Although technically quaint (the opening sequence that uses a model railway as a stand-in for the real thing stands out in this respect) by contemporary standards for a suspense thriller this, Hitchcock’s last British film is still very watchable. This is largely because until the lady (Dame May Whitty) does what the title states, and this is well into the film, Hitchcock and leading British screenwriters Sidney Gilliat and Frank Launder serve up an entertaining comedy of manners with Margaret Lockwood and Michael Redgrave in the lead with support from Cecil Parker, Basil Rathbone and Naunton Wayne (the latter two as the cricket lovers, Charters and Caldicott) in a classic Englishmen-abroad scenario (the women are decidedly secondary characters).
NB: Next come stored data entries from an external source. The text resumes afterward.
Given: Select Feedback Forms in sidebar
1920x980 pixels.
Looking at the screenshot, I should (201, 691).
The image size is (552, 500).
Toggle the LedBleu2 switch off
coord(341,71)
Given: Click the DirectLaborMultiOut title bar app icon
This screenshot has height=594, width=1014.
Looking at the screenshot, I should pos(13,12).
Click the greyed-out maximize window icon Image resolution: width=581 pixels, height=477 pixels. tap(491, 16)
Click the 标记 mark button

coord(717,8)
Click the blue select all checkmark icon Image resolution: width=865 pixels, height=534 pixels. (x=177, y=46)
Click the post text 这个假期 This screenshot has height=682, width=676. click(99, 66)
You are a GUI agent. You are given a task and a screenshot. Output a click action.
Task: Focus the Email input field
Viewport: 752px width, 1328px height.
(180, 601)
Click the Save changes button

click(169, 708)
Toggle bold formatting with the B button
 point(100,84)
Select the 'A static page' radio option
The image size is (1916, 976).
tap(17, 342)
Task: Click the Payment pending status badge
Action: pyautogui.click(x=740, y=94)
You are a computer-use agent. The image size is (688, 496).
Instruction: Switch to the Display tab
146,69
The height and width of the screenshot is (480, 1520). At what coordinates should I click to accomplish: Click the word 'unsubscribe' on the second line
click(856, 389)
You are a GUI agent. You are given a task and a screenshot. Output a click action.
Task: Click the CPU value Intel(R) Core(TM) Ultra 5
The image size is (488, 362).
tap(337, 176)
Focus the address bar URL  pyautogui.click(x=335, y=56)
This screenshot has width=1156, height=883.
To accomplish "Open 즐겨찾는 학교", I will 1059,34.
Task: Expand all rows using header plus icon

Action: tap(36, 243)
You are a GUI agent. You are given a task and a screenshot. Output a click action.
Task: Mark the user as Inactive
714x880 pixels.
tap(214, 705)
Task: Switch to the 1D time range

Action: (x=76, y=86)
When the action thriller aspect takes over from the persiflage it is both well-plotted and well-executed and one can imagine that a contemporary audience would have found it, if not the equivalent to a James Bond film, at very least an exciting adventure film complete with acts of derring-do and evil foreign types and leavened with tongue-in-cheek humour. In other words, first class popular entertainment. Hitchcock makes his trademark appearance at the end of the film as the man at Victoria Station who walks by with a cigarette.

FYI: The film was remade in 1979 directed by Anthony Page with Elliot Gould, Cybill Shepherd and Angela Lansbury in the principal roles. Perhaps surprisingly, given the aforementioned quaintness, it was a travesty that makes Hitchcock's original look like a masterpiece.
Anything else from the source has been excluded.